German investor confidence increased for a fourth month in February as Europe’s largest economy gathered strength and stocks rose to a three-year high.
The ZEW Center for European Economic Research in Mannheim said its index of investor and analyst expectations, which aims to predict developments six months in advance, rose to 15.7 from 15.4 in January. Economists forecast a gain to 20, according to the median of 38 estimates in a Bloomberg News survey.
The German economy is driving the region’s expansion after demand from faster-growing economies such as China boosted exports and helped push unemployment to the lowest in almost two decades. Germany’s DAX Index has gained 34 percent over the past year and Bayerische Motoren Werke AG, the world’s largest luxury carmaker, has forecast “significant” sales growth.
“The economy is powering ahead,” said Sarah Hewin, a senior economist at Standard Chartered Bank in London. “The improvement in the labor market is an ongoing trend and that’s going to support a more broad-based recovery.”
The euro was little changed after the release, trading at $1.3511, up from $1.3489 yesterday.
ZEW’s indicator measuring current economic sentiment rose to 85.2 in February from 82.8 the previous month, ZEW said.
The German economy expanded 0.4 percent in the fourth quarter from the previous three months, when it grew 0.7 percent, the Federal Statistics Office in Wiesbaden said today. In France, gross domestic product rose 0.3 percent from the third quarter, while the euro-region economy grew 0.3 percent.
The benchmark DAX index has rallied 7.1 percent this year to the highest since January 2008, reflecting optimism that a strengthening global recovery will boost earnings. Hochtief AG, Germany’s largest builder, yesterday forecast higher fiscal full-year profit on surging orders.
BMW Chief Financial Officer Friedrich Eichiner on Feb. 3 forecast the Munich-based company to have “double-digit” sales growth in markets including China, Korea and Brazil. “It’s clear that the capacity in China will be increased,” he said.
Germany’s VDMA machine-makers’ association said on Feb. 10 that output may increase 10 percent this year after rising 8.8 percent in 2010. Plant and machinery orders surged an inflation adjusted 44 percent in December from a year ago, it said.
The improving outlook has also fueled payrolls growth, lowering the German jobless rate to 7.5 percent, the lowest since 1992. Business confidence rose to a record last month.

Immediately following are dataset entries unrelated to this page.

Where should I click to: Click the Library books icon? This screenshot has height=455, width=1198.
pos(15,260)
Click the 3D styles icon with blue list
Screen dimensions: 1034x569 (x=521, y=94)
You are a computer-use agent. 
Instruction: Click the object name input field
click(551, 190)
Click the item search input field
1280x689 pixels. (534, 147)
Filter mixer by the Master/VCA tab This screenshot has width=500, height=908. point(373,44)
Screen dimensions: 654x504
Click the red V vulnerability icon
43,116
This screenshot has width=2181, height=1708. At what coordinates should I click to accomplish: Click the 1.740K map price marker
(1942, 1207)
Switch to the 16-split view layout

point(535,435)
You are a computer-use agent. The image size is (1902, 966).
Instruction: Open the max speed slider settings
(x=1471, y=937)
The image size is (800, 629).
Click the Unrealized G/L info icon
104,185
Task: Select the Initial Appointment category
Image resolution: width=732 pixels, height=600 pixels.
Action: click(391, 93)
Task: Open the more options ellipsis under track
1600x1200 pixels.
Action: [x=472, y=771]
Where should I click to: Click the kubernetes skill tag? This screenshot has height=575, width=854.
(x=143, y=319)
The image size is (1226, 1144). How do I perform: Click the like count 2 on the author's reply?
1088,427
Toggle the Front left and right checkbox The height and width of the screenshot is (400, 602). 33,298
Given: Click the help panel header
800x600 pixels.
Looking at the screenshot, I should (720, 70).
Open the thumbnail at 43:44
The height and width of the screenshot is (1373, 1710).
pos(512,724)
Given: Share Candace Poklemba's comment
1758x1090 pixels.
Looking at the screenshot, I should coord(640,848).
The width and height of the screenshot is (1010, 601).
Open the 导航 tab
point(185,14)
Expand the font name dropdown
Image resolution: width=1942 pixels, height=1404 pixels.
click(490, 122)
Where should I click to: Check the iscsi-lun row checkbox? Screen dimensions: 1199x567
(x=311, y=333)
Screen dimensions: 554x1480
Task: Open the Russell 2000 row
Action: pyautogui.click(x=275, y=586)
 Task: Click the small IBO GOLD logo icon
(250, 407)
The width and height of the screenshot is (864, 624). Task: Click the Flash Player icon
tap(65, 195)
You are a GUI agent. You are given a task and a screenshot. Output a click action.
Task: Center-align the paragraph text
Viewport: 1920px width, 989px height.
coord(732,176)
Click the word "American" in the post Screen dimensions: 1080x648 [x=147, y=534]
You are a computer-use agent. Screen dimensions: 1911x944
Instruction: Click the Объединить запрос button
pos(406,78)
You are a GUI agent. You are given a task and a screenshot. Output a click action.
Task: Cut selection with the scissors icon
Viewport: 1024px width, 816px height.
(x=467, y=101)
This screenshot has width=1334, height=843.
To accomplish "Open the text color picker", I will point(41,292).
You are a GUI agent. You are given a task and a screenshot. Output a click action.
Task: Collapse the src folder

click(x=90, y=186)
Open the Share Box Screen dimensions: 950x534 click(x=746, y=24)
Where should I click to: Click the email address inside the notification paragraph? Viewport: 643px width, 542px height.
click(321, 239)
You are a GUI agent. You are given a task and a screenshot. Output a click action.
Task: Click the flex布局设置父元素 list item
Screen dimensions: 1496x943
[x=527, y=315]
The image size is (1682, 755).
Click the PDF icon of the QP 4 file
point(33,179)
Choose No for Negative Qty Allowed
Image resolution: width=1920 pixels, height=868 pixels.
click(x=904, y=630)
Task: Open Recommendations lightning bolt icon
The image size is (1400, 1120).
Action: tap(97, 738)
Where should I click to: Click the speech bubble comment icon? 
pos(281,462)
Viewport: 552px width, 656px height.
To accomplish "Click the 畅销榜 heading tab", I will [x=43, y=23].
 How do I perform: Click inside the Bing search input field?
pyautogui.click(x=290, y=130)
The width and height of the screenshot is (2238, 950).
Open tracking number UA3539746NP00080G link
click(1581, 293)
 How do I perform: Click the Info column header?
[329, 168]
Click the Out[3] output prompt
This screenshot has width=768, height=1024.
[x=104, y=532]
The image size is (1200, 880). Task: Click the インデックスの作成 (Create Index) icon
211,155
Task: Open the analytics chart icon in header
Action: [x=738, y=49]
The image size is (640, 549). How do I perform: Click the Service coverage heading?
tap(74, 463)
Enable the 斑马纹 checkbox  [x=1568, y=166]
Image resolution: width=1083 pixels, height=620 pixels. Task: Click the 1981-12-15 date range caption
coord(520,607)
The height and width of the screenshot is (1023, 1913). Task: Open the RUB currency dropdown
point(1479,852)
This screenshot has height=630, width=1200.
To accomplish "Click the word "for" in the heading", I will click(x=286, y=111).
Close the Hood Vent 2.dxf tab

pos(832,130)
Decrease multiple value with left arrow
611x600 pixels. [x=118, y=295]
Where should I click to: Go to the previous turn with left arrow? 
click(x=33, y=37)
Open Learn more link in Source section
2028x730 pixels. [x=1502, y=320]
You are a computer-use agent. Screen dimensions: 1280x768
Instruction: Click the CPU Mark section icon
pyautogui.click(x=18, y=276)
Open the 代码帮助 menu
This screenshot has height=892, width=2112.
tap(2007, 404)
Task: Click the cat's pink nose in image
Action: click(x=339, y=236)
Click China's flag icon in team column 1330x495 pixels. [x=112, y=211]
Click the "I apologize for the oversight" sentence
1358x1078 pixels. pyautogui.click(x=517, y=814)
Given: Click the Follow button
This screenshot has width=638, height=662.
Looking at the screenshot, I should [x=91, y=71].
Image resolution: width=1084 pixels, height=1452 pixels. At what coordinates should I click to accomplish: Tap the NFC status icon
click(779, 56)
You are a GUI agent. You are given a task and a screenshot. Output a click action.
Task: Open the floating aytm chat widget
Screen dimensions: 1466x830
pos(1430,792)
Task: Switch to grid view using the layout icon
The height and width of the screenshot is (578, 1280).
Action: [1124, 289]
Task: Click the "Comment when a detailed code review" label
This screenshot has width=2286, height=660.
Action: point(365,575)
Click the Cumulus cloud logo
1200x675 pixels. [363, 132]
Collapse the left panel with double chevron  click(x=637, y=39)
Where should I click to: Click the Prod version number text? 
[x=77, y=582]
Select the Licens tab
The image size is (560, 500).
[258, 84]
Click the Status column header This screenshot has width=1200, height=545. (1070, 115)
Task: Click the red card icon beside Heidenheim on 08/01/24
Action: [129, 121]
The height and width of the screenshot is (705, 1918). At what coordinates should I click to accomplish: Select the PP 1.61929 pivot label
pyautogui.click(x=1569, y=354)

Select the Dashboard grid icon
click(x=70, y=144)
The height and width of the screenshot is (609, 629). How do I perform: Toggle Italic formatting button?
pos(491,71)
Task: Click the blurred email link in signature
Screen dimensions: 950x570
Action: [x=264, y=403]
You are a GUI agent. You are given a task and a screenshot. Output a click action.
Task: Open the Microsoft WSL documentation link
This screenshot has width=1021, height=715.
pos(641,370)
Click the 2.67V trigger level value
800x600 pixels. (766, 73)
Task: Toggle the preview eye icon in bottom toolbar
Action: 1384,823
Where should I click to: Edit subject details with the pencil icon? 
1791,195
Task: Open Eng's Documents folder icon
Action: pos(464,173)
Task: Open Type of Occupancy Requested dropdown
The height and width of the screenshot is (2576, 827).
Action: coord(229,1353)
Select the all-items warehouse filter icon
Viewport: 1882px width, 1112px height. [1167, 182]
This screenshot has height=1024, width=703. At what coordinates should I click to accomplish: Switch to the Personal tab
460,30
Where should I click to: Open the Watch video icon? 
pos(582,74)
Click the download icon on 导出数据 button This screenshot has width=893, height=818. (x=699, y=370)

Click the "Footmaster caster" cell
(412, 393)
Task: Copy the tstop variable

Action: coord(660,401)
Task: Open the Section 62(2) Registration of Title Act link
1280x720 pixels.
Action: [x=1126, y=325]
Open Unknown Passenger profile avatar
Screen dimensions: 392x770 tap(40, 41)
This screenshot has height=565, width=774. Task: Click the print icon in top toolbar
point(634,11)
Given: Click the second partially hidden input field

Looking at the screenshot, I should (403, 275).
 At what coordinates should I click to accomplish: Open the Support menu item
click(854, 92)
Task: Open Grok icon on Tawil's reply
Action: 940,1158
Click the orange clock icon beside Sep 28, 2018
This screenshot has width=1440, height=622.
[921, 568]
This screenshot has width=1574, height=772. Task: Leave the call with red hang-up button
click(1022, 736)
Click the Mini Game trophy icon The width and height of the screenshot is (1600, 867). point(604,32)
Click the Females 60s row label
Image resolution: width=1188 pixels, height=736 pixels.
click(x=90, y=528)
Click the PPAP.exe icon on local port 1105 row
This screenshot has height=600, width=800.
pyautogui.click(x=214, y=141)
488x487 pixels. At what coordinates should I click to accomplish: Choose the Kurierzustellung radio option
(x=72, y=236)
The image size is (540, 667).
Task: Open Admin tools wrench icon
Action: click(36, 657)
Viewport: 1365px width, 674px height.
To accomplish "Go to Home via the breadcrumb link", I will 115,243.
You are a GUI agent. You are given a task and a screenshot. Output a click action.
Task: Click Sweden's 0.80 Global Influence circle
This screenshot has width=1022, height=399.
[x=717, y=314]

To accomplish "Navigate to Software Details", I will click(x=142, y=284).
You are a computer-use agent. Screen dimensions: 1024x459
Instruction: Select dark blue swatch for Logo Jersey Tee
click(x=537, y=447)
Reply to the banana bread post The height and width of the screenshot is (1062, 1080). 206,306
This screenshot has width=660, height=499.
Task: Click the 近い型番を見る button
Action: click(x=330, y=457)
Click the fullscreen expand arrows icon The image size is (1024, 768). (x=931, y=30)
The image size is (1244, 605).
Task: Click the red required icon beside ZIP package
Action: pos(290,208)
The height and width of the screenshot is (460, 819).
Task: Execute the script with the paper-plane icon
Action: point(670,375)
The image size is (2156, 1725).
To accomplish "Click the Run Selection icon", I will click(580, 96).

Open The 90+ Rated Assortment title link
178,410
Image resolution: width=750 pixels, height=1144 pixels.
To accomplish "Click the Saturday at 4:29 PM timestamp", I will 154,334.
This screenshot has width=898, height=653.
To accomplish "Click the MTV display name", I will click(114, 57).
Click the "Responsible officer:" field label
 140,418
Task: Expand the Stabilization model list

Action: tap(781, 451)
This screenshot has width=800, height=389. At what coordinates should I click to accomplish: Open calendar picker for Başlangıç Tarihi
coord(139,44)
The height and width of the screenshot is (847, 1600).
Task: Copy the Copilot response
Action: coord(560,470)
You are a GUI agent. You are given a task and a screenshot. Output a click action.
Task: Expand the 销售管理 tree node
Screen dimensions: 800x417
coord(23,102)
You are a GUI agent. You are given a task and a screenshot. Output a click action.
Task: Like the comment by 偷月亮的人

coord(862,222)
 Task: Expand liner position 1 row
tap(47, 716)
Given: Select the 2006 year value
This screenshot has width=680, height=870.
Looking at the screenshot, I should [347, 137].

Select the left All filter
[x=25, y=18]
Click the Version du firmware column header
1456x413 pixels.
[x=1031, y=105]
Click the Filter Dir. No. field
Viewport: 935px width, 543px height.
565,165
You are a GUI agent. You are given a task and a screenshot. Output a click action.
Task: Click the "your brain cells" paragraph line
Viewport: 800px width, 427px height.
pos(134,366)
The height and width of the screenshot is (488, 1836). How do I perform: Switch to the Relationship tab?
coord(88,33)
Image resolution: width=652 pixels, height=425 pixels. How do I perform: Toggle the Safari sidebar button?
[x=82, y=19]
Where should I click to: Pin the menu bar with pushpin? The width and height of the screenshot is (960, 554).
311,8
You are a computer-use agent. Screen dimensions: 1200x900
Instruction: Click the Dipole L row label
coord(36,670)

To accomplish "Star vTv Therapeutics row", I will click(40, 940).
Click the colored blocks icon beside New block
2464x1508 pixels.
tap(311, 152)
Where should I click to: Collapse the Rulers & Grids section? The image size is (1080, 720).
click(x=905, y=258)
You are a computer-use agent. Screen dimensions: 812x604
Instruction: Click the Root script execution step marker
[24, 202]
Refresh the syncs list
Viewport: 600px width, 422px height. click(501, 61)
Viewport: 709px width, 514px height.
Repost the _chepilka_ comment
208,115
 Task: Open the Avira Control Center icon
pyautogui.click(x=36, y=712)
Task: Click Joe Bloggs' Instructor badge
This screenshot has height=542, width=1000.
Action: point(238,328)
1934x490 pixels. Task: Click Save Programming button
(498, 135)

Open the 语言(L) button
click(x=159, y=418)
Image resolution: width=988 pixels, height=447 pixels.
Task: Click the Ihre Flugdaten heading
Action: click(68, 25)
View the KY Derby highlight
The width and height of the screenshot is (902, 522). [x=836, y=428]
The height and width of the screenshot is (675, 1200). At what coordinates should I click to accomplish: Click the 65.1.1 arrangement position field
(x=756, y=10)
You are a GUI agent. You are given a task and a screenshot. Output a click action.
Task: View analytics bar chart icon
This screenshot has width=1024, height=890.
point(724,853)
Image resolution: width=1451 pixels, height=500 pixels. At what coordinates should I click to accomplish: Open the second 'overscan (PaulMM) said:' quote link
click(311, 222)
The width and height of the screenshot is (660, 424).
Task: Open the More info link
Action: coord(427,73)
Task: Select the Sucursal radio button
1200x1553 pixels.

Companies are already gaining room to pass on higher costs to consumers just as labor unions seek more pay. German inflation accelerated to 2 percent in January from 1.7 percent the previous month. The European Central Bank aims to keep annual increases in consumer prices just below 2 percent.
With countries from Ireland to Greece struggling to lower their budget deficits and restore investor confidence, the ECB earlier this month kept its benchmark interest rate at a record low of 1 percent. That may be risky for Germany, which is the fastest-growing major economy in the 17-member euro area.
“The expansionary monetary policy is laying the groundwork for a renewed buildup of imbalances,” said Natascha Gewaltig, an economist at Action Economics in London. “Previous energy price increases have started to feed through the product chain and with unemployment falling and wages picking up, there is more room to pass on price increases to consumers.”